Source: PCMag

Following the suicide of two children in Saudi Arabia after playing Blue Whale, media reports surfaced claiming authorities in the kingdom banned a series of video games.

The decision was reportedly made by the Saudi General Commission for the Audio-Visual Media in response to the deaths of a 13-year-old girl and 12-year-old boy in Saudi Arabia earlier this month.

Among the 47 games banned in the kingdom are Grand Theft Auto V, Assassin's Creed 2, and Clash of the Titans.

However, the commission's website - which provides the full list of banned games - was last updated on July 2nd, a few days before the tragic suicides occurred. It remains unclear whether the recent ban comes in response to the suicides or not.

The list of banned games does not include Blue Whale, which may be due to to the fact that the game is played via social media platforms.

Malek Teffaha, Head of Communications at Ubisoft Middle East, addressed the news on Twitter, saying no proper sources were listed in AP's report.

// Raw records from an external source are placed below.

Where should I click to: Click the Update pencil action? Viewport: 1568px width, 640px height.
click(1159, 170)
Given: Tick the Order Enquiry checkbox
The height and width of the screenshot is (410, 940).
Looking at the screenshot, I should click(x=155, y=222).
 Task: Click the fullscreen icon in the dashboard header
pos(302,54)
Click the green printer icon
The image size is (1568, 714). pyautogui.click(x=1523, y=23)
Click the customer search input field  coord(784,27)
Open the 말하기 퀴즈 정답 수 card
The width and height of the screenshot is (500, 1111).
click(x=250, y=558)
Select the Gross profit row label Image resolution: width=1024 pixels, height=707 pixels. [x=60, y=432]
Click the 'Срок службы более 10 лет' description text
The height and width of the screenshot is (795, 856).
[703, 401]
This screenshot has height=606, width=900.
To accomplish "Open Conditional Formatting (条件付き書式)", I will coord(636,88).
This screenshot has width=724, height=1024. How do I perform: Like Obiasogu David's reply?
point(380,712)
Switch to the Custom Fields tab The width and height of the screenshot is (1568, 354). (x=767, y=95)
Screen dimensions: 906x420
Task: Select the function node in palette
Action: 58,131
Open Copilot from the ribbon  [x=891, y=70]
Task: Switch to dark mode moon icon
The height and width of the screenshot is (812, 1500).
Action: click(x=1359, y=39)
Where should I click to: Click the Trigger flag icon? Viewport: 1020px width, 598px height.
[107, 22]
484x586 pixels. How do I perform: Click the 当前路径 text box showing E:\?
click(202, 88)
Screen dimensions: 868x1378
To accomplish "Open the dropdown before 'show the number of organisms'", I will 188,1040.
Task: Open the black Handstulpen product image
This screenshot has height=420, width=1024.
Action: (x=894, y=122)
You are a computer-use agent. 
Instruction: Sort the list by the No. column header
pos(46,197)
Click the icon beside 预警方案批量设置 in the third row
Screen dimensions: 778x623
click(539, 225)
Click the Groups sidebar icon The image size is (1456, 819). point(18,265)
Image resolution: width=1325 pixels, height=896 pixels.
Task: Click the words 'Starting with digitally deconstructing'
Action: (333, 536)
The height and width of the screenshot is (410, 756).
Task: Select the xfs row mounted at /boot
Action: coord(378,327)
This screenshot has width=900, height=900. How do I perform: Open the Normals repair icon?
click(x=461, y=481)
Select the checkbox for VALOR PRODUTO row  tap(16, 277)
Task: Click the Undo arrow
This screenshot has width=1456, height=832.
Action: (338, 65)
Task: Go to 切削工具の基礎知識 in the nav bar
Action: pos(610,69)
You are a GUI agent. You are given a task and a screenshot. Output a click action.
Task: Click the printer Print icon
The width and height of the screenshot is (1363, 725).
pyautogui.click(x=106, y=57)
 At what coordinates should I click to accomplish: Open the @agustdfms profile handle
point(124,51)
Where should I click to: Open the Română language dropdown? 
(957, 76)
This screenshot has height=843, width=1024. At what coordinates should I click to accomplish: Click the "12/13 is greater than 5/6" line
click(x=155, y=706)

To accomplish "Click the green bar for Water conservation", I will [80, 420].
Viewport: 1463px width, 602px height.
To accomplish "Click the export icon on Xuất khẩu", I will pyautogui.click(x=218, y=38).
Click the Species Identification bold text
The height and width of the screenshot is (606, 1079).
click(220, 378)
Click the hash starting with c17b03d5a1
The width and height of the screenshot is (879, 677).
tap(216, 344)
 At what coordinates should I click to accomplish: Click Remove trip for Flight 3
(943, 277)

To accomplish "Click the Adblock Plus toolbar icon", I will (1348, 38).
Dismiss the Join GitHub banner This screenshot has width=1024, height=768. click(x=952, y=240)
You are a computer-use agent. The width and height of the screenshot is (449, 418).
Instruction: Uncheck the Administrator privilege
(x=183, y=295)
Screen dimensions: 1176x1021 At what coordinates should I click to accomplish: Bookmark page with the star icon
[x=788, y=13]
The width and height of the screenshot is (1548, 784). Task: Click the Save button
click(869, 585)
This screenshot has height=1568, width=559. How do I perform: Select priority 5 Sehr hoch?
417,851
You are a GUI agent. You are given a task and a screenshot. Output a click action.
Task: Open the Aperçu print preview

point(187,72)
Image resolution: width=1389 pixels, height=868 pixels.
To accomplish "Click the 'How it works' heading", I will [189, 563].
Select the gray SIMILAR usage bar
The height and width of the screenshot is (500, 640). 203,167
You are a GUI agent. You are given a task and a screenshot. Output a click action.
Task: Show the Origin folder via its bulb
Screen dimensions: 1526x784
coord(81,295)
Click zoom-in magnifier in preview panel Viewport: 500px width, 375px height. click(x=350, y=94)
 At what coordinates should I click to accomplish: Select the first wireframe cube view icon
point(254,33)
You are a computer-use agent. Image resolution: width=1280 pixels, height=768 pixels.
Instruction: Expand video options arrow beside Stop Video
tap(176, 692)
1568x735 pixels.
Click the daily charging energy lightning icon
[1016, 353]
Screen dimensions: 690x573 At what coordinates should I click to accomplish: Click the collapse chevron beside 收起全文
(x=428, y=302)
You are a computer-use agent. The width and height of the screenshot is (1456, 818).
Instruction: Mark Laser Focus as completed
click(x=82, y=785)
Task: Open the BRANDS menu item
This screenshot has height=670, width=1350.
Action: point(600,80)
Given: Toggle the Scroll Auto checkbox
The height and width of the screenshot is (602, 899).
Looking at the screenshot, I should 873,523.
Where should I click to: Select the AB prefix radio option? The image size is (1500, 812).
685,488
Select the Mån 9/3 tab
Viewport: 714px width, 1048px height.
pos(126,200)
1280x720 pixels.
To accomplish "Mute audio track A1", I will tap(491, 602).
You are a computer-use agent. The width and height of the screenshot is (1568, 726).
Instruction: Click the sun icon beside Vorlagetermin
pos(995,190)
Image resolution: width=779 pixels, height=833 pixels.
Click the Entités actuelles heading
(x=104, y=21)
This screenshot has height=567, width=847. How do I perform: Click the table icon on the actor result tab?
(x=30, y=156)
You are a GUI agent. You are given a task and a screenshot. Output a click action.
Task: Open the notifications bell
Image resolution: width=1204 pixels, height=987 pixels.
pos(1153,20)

"This article lists no sources whatsoever, correlates banning decisions that are years old, on games that are even older, to recent unrelated events and the 'Blue Whale' bandwagon," Teffaha wrote in a tweet.

One game on the list - namely God of War - has been banned in Saudi Arabia since 2008.

"These are legacy banned titles"

"Blue Whale is irrelevant to the subject"

Blue Whale hits the Arab world

A number of children in the Arab world have fallen victim to Blue Whale, a game which asks players to complete 50 challenges over the course of 50 days, all of which encourage self-harm, the last of which is suicide. 

The game is believed to have killed over 100 people since its launch.

Arab teens have been hit hard with Blue Whale in recent months. 

In January, five individuals in Algeria committed suicide following their participation in the deadly online game, which was first launched in Russia in 2013. 

Dubai Police published a statement asking parents to monitor their children's downloads. In May, a WhatsApp message circulated in the UAE warning people of the online game, specifically parents. 

The Tunisian government also warned families of the potential threat, according to Al Arabiya.

The game has reached teens in Brazil, Portugal, India, and Russia, to name a few. 

It has not been "directly responsible" for any deaths, however, the individuals committing suicide have been caught playing the game. 

In August, a Siberian court sentenced the creator of the game, Philipp Budeikin, a 22-year-old Russian national, to three years in jail for "inciting Russian youths to kill themselves." 

In an interview, Budeikin was asked if he intentionally pushed teenagers to commit suicide, to which he responded:

"Yes. I truly was doing that. Don't worry, you'll understand everything. Everyone will understand", he said, according to The Times of India.